Rivalry between the sages Vishwamitra and Vashishtha sets up the separate training of their protégés, Rama and Sita — each as a “propagator of Good” called “the Vishnu”.
Instead of competing, Rama and Sita become husband and wife, and before they can fulfill their plan as partners, they are interrupted by the pressures of the stock-plot: a 14-year exile and Sita’s kidnapping.
Amish identifies essential characteristics of Rama and Sita: Rama is a one-woman man and such a stickler for the law that he does not exempt even himself, and Sita is an adopted child and gutsy woman who tends to “cross the line”.
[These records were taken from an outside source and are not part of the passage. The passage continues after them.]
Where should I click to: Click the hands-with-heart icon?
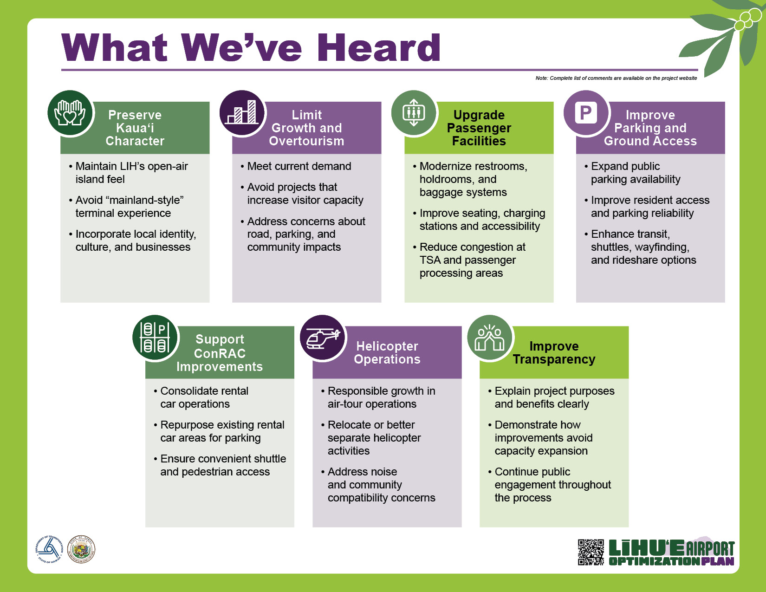point(70,113)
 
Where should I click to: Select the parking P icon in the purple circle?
point(586,113)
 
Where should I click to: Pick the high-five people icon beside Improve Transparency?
point(489,338)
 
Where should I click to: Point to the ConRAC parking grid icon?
point(155,338)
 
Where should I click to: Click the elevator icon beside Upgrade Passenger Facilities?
point(414,113)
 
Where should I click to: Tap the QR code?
point(591,552)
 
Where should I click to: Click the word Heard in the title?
point(379,48)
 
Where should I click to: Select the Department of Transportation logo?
point(49,549)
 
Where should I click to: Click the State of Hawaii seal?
point(81,549)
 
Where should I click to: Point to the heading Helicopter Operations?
point(387,352)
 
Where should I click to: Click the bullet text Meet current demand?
point(299,166)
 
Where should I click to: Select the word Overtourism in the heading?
point(307,141)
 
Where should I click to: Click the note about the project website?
point(616,78)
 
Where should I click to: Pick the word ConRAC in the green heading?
point(220,353)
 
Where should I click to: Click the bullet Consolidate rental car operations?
point(204,397)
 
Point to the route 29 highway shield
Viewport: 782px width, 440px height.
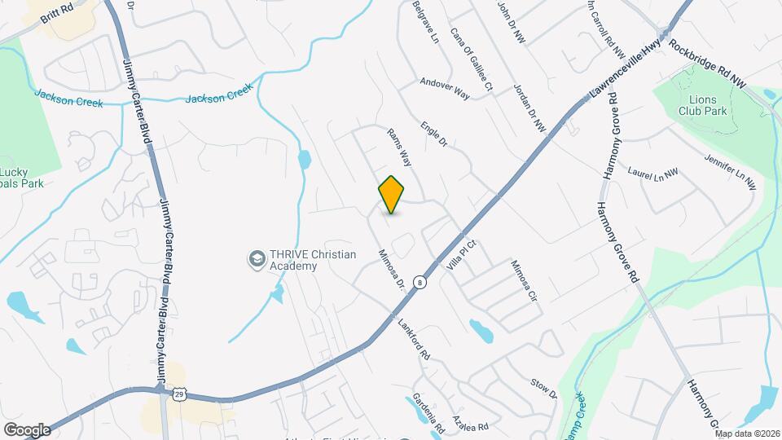click(x=178, y=394)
Unorthodox Sita offers to help Rama win the Svayamvara contest and, of course, Rama declines. We get fresh explanations for some of Ramayana’s standard troubling moments—Rama is exiled because he uses a forbidden biological weapon (though his father stipulates the exile also), and Shurpanaka cuts off her nose accidentally (while Lakshmana gets the blame).
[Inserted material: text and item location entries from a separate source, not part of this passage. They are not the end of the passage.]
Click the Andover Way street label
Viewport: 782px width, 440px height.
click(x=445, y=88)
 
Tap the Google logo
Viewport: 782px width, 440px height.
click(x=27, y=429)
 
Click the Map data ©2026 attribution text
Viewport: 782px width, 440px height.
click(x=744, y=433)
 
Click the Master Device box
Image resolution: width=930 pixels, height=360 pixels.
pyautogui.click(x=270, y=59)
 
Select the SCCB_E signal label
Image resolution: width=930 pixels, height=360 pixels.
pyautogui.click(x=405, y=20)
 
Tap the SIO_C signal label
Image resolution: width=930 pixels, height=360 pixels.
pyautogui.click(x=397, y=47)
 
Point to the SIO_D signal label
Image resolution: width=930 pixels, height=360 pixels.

Amish also withholds information, which helps engage the reader.
Sita’s portrayal as a warrior to whom her husband Rama bows, and as a pragmatic leader, refreshes the old idea of her as a demure victim. Additionally, the story is made relevant through the contexts and concerns of today.
There are rich and poor sections of society, delinquent youth and unsafe spaces for women. The juvenile rapist of Manthara’s daughter escapes the death penalty under Rama’s governance. When Sita disobeys her foster mother to venture into the slums of Mithila, she has to defend herself violently against attackers and later gets extra-curricular lessons in impulse-control and non-violence.
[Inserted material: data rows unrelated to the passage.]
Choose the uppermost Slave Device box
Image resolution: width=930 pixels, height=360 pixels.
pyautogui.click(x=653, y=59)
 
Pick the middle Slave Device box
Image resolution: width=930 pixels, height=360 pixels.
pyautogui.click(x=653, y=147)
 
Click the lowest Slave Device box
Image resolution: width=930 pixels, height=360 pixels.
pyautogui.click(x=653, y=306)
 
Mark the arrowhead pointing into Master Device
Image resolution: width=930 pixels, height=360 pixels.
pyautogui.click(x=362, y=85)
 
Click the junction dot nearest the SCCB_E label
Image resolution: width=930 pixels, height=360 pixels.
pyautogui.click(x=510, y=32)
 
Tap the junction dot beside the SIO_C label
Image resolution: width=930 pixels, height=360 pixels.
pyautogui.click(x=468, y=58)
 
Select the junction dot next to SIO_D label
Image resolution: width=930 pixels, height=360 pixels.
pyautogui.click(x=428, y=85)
While polemic is absent, this is clearly a book with a message, even a nationalist message. Rama and Bharat have a “desire to serve Mother India” (181) and Amish even succumbs to the phrase “make India great again.”
Caste rigidity and excessive non-violence that emasculated the warrior spirit are discussed as the reasons for the downfall of Bharat. A conversation between Sita and Bharat compares the masculine and feminine ways exemplified by Rama
When Bharat says that Rama’s method lacks freedom, Sita insists that it is effective—when the leader follows the law, it electrifies the youth.
Information sprinkled throughout the novel—whether about the ekamukhi rudraksha or Charvaka philosophy, and numerous Indian terms glossed using italics—teach about Indian heritage.
The writing is replete with stock-phrases—“His smouldering eyes gave the reply” (5), or “her eyes flashed fire” (46)—but occasionally, a fresh and relevant usage impresses, “like banging your head against an anthill” (56).
Descriptions of the Agastyakootam landscape where Sita journeys are striking. Mythological fantasy + convention + fight scenes + spectacle + India = success. No car chases, but there’s a chariot race, and Sita escapes by doing the Silambam jump.